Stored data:
----
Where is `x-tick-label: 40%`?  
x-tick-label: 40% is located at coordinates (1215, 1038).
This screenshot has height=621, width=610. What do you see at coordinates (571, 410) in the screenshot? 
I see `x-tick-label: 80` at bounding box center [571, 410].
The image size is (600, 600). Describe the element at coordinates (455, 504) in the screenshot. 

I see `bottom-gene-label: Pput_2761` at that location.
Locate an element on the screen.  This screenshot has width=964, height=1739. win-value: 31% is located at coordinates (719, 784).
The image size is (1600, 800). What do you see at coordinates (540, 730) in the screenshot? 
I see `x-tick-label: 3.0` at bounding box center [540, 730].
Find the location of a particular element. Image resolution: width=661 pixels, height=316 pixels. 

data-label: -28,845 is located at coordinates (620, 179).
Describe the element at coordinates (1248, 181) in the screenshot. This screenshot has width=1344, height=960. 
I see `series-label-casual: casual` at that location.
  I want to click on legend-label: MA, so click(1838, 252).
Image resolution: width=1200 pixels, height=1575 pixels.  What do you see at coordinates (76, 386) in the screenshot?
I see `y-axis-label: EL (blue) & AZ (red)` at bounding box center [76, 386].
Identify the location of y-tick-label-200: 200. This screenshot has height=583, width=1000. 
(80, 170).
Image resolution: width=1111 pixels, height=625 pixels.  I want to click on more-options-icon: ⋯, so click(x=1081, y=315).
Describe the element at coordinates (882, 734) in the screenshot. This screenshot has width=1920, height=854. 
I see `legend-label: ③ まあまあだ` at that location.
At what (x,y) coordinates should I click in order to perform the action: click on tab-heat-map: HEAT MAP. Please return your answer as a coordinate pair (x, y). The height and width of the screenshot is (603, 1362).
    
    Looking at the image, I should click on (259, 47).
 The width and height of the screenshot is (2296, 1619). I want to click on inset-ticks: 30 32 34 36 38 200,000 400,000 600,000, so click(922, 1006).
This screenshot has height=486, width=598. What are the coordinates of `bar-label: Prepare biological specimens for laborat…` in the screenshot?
----
To do:
Repeat all of the lines above word for word, with nothing changed.

Exercise response:
Where is `x-tick-label: 40%`?  
x-tick-label: 40% is located at coordinates (1215, 1038).
This screenshot has height=621, width=610. What do you see at coordinates (571, 410) in the screenshot? 
I see `x-tick-label: 80` at bounding box center [571, 410].
The image size is (600, 600). Describe the element at coordinates (455, 504) in the screenshot. 

I see `bottom-gene-label: Pput_2761` at that location.
Locate an element on the screen.  This screenshot has width=964, height=1739. win-value: 31% is located at coordinates (719, 784).
The image size is (1600, 800). What do you see at coordinates (540, 730) in the screenshot? 
I see `x-tick-label: 3.0` at bounding box center [540, 730].
Find the location of a particular element. Image resolution: width=661 pixels, height=316 pixels. 

data-label: -28,845 is located at coordinates (620, 179).
Describe the element at coordinates (1248, 181) in the screenshot. This screenshot has width=1344, height=960. 
I see `series-label-casual: casual` at that location.
  I want to click on legend-label: MA, so click(1838, 252).
Image resolution: width=1200 pixels, height=1575 pixels.  What do you see at coordinates (76, 386) in the screenshot?
I see `y-axis-label: EL (blue) & AZ (red)` at bounding box center [76, 386].
Identify the location of y-tick-label-200: 200. This screenshot has height=583, width=1000. 
(80, 170).
Image resolution: width=1111 pixels, height=625 pixels.  I want to click on more-options-icon: ⋯, so click(x=1081, y=315).
Describe the element at coordinates (882, 734) in the screenshot. This screenshot has width=1920, height=854. 
I see `legend-label: ③ まあまあだ` at that location.
At what (x,y) coordinates should I click in order to perform the action: click on tab-heat-map: HEAT MAP. Please return your answer as a coordinate pair (x, y). The height and width of the screenshot is (603, 1362).
    
    Looking at the image, I should click on (259, 47).
 The width and height of the screenshot is (2296, 1619). I want to click on inset-ticks: 30 32 34 36 38 200,000 400,000 600,000, so click(922, 1006).
This screenshot has height=486, width=598. What are the coordinates of `bar-label: Prepare biological specimens for laborat…` in the screenshot?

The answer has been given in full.